[TASK STATEMENT] Scan the listing for the word "computer" and report every line that contains it.

BEGIN MATERIAL FOR THIS TASK

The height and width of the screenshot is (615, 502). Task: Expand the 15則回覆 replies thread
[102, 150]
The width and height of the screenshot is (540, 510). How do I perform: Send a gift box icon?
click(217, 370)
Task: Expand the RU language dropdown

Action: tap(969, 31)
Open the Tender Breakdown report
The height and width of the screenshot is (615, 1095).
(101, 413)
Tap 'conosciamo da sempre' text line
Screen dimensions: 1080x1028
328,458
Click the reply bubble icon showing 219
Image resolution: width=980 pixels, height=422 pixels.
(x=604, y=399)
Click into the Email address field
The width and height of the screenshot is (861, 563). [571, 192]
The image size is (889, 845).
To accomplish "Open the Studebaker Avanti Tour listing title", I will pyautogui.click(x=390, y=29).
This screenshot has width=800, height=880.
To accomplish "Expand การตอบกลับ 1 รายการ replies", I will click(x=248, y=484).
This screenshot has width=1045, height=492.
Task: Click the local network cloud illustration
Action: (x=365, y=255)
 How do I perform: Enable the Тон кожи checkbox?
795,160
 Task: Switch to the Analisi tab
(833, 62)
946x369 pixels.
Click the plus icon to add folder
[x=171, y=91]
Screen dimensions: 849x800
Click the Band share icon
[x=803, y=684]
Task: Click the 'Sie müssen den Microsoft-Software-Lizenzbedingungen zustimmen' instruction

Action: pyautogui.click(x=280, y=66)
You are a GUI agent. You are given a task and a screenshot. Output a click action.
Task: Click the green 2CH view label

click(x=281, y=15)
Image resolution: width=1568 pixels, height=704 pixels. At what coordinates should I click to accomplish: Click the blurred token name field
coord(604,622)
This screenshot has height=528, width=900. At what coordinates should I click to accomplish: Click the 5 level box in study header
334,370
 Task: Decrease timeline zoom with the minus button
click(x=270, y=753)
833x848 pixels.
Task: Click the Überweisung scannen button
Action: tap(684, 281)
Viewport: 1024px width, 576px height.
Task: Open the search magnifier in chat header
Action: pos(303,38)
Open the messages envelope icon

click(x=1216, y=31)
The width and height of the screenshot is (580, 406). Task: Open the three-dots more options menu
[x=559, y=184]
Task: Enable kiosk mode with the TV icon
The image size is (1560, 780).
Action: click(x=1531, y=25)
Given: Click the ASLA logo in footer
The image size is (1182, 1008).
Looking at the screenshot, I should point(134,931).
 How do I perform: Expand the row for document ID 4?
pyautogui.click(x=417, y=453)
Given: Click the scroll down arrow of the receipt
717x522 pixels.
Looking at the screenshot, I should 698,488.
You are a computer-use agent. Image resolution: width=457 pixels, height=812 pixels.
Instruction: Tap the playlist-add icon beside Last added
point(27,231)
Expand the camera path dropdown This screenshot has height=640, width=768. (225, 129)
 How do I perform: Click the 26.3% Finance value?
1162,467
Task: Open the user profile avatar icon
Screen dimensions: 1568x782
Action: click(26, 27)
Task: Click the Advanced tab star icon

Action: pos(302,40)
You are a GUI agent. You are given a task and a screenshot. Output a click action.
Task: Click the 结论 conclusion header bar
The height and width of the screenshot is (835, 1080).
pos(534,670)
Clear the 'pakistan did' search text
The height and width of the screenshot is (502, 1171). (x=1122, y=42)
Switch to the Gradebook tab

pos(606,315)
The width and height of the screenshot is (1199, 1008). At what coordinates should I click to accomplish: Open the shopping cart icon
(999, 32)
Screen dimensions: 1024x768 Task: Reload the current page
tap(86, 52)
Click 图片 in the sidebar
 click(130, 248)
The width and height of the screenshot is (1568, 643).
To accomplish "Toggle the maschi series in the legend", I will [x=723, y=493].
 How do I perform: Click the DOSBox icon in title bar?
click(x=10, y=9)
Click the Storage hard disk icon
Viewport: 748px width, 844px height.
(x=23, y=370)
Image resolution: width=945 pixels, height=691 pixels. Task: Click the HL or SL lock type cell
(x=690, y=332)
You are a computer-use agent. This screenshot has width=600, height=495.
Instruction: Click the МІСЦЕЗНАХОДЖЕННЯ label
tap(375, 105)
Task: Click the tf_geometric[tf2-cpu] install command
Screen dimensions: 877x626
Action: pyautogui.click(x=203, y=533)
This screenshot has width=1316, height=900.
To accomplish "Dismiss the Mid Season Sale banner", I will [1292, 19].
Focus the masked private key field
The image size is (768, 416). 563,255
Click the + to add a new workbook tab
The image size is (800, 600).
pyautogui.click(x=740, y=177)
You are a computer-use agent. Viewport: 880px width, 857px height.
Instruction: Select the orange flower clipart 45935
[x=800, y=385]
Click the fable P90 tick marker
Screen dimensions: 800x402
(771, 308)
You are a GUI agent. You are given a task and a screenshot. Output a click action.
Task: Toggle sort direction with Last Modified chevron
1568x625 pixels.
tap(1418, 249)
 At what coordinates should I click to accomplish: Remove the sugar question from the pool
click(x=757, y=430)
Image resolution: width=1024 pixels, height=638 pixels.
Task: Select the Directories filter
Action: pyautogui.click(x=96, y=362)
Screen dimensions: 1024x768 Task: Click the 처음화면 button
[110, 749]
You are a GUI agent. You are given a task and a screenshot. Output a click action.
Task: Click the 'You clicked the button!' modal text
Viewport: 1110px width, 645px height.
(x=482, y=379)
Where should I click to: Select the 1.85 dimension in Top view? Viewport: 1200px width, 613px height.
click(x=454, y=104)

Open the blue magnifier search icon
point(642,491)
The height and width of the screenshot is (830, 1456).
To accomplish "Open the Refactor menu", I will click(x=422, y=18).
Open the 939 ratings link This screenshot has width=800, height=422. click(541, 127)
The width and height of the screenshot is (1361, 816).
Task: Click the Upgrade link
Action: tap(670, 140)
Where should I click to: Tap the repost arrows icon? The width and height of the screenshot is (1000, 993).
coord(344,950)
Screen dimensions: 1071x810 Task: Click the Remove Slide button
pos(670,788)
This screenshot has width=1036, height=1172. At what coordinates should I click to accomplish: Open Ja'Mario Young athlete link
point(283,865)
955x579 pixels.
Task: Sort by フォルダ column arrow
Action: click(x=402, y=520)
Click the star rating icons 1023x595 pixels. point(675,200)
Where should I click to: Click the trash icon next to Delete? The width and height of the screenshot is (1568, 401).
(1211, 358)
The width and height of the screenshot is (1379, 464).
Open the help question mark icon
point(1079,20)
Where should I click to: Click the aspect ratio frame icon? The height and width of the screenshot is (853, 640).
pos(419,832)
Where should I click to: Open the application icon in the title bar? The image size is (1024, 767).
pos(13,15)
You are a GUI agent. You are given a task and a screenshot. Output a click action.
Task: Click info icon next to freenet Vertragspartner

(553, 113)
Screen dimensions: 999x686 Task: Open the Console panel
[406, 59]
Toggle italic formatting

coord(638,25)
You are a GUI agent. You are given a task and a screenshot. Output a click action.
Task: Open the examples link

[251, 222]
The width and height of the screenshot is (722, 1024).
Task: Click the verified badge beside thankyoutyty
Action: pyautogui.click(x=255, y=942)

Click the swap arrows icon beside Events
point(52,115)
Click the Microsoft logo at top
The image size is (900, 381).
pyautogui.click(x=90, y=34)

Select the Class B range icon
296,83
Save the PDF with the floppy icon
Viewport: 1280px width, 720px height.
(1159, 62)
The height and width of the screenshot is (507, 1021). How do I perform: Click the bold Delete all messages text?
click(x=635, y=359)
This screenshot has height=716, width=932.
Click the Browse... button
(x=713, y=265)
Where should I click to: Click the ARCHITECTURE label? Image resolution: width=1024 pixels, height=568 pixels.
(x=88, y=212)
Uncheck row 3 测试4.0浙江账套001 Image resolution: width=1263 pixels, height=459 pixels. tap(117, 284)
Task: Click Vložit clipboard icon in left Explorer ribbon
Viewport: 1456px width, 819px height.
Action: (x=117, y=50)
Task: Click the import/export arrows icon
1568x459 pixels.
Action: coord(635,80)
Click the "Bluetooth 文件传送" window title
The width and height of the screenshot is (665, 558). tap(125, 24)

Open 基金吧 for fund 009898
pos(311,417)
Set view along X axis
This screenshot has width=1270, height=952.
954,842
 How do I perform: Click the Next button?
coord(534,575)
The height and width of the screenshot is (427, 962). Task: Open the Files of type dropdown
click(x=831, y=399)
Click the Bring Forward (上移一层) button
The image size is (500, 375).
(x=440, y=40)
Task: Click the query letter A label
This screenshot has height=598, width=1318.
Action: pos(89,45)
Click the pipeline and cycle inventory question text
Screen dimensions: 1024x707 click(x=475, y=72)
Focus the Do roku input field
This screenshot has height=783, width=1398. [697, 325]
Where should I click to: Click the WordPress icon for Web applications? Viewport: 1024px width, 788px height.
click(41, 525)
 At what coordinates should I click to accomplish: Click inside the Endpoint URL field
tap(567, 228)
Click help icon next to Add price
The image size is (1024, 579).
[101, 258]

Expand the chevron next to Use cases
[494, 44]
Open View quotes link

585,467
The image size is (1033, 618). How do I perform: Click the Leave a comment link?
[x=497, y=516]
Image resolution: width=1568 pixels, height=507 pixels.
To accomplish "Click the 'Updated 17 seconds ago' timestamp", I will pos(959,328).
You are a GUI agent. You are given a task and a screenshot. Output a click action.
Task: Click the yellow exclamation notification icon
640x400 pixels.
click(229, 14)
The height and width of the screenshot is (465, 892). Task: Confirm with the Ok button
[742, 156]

END MATERIAL FOR THIS TASK

[RESULT OF THIS TASK]
You are a computer-use agent. Image resolution: width=457 pixels, height=812 pixels.
You are a computer-use agent. This screenshot has width=600, height=495.
You are a computer-use agent. Viewport: 880px width, 857px height.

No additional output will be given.